### Your assignment
Provide again, from the entries below, every line from the one containing "Expand video options arrow beside Start Video" through the one containing "Task: Open the apps grid menu icon", exactly as written, and no other line.

### Records from a dataset
[Start of Attachment]

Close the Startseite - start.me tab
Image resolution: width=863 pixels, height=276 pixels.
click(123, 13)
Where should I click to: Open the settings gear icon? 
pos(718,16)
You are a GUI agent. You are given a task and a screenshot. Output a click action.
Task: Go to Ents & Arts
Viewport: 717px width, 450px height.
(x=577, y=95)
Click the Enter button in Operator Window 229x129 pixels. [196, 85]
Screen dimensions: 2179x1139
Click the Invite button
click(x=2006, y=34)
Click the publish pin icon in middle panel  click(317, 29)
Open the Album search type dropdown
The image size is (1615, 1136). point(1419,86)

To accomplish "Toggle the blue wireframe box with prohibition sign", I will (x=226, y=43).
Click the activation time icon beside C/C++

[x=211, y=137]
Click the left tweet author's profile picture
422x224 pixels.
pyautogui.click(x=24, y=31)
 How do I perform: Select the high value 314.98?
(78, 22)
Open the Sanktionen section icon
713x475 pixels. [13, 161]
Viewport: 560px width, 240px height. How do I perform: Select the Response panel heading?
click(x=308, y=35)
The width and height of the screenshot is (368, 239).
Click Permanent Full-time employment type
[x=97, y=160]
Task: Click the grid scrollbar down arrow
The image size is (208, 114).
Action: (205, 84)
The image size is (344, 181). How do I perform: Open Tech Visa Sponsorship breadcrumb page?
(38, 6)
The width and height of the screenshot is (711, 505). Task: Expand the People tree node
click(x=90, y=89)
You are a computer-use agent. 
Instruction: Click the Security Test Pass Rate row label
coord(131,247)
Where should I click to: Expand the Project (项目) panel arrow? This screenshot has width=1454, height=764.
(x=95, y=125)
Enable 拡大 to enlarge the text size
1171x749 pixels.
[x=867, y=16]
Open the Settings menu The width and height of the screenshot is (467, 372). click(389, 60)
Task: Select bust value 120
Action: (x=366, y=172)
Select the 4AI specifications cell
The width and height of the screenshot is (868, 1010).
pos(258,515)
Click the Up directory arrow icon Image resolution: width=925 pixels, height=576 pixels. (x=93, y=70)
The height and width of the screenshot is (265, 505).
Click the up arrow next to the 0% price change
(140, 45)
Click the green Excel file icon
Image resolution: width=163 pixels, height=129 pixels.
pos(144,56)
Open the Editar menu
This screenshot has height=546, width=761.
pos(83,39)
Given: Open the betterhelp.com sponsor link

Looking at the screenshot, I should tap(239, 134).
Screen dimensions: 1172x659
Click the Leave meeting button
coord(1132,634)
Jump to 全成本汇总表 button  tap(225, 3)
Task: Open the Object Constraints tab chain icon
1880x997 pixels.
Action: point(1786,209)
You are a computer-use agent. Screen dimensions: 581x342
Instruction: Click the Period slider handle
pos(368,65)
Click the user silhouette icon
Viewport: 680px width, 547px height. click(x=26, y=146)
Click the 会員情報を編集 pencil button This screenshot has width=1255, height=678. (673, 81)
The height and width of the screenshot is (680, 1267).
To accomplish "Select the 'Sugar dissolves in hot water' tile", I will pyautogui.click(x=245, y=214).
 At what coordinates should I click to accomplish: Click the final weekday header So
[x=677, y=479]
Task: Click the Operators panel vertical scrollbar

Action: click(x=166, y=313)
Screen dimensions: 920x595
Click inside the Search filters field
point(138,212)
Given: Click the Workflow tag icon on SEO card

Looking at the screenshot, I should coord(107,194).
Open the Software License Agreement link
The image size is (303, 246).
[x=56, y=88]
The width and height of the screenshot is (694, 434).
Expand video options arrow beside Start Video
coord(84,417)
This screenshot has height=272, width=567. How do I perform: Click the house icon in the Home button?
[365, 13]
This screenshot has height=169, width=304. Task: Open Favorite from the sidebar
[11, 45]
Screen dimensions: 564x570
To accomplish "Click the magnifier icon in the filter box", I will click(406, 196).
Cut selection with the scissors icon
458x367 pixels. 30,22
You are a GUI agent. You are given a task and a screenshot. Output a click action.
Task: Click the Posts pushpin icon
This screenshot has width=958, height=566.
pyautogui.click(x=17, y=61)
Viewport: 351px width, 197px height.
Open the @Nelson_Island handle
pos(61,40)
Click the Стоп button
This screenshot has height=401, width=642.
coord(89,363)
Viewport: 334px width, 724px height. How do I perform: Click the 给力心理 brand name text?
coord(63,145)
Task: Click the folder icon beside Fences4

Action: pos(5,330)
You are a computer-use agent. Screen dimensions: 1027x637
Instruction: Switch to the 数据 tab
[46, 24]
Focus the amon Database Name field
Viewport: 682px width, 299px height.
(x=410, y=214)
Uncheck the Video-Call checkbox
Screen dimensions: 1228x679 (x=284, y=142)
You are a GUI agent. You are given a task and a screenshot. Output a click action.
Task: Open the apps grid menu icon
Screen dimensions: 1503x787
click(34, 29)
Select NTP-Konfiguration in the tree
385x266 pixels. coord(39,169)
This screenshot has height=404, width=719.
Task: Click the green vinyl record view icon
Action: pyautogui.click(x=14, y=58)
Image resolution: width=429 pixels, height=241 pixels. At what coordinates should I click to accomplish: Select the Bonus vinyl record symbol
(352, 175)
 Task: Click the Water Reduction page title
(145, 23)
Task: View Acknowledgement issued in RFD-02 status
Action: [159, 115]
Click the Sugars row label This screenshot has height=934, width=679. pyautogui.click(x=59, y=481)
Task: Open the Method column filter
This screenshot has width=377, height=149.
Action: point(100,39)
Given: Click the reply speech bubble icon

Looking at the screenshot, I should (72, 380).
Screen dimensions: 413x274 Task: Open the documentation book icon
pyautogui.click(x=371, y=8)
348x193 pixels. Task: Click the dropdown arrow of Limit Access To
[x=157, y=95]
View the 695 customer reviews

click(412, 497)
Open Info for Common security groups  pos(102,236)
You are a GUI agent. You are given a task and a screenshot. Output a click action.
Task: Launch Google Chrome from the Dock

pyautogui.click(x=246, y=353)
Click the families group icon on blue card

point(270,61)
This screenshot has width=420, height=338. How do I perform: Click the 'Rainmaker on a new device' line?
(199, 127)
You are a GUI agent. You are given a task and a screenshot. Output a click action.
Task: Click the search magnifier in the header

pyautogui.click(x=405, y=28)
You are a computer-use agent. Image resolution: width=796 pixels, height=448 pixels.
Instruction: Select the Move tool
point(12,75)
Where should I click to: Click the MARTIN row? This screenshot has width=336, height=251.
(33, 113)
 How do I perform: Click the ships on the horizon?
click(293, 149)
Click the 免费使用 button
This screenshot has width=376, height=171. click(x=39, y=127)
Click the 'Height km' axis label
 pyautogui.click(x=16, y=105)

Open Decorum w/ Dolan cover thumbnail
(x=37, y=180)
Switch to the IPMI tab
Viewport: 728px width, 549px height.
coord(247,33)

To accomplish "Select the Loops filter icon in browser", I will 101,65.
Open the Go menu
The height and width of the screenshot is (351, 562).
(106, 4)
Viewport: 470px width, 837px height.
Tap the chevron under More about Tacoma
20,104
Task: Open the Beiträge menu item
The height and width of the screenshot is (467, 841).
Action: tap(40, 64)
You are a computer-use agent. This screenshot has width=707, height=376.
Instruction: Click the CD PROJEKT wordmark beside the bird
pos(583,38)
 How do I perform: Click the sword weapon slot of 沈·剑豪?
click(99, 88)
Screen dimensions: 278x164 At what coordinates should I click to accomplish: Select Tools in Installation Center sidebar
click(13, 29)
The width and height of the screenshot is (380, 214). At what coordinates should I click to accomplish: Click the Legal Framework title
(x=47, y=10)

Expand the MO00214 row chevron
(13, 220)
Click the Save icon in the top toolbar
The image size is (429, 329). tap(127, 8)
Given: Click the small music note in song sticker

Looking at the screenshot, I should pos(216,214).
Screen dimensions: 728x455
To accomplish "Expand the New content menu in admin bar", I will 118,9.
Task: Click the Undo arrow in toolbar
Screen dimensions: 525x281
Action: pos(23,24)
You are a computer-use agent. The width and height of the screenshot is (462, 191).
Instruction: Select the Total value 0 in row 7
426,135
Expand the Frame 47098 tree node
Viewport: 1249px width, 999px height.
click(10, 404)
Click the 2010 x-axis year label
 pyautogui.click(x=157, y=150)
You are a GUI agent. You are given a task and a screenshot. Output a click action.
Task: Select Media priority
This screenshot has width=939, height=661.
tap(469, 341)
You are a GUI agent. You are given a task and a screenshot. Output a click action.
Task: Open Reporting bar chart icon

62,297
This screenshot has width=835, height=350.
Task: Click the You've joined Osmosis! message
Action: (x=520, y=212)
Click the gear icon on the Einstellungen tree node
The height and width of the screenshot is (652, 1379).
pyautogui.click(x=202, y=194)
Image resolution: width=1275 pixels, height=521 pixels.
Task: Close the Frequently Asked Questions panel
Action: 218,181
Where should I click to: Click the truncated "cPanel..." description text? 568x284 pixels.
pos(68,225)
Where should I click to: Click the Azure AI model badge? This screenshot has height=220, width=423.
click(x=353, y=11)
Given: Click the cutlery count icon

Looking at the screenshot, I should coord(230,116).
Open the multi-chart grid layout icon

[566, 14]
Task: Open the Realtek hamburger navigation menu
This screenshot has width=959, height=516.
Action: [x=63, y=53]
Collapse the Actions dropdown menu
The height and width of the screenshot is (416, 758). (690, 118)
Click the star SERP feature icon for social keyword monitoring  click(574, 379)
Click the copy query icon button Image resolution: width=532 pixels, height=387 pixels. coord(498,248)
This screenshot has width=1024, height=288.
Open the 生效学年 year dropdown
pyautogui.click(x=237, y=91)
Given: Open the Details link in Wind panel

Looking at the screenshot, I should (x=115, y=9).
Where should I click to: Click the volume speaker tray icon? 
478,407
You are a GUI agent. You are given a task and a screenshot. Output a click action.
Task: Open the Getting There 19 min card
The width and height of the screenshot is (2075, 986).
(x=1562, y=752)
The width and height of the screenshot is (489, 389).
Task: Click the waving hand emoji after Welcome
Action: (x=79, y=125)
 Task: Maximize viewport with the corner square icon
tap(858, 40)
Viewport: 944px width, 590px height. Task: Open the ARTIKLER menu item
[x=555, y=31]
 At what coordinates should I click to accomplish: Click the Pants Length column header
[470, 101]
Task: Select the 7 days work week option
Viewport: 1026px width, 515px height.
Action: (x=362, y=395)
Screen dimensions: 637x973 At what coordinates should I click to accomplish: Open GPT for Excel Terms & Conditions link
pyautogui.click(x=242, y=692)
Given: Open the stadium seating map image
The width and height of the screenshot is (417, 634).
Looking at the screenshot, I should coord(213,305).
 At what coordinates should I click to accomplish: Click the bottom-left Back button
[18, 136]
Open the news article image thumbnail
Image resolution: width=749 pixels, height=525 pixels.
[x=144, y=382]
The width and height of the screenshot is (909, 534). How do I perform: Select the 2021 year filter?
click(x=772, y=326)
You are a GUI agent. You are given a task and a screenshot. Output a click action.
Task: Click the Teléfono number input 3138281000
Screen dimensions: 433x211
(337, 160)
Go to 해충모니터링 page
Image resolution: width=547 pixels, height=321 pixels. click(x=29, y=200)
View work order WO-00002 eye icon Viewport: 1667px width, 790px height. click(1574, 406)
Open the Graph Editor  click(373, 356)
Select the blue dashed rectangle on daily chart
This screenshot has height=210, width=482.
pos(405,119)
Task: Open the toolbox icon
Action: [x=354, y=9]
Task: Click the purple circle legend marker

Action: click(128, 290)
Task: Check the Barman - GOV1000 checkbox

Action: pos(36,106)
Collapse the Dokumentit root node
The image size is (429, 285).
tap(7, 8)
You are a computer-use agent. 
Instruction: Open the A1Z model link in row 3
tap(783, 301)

[End of Attachment]

### Response box
Expand video options arrow beside Start Video
coord(84,417)
This screenshot has height=272, width=567. How do I perform: Click the house icon in the Home button?
[365, 13]
This screenshot has height=169, width=304. Task: Open Favorite from the sidebar
[11, 45]
Screen dimensions: 564x570
To accomplish "Click the magnifier icon in the filter box", I will click(406, 196).
Cut selection with the scissors icon
458x367 pixels. 30,22
You are a GUI agent. You are given a task and a screenshot. Output a click action.
Task: Click the Posts pushpin icon
This screenshot has width=958, height=566.
pyautogui.click(x=17, y=61)
Viewport: 351px width, 197px height.
Open the @Nelson_Island handle
pos(61,40)
Click the Стоп button
This screenshot has height=401, width=642.
coord(89,363)
Viewport: 334px width, 724px height. How do I perform: Click the 给力心理 brand name text?
coord(63,145)
Task: Click the folder icon beside Fences4

Action: pos(5,330)
You are a computer-use agent. Screen dimensions: 1027x637
Instruction: Switch to the 数据 tab
[46, 24]
Focus the amon Database Name field
Viewport: 682px width, 299px height.
(x=410, y=214)
Uncheck the Video-Call checkbox
Screen dimensions: 1228x679 (x=284, y=142)
You are a GUI agent. You are given a task and a screenshot. Output a click action.
Task: Open the apps grid menu icon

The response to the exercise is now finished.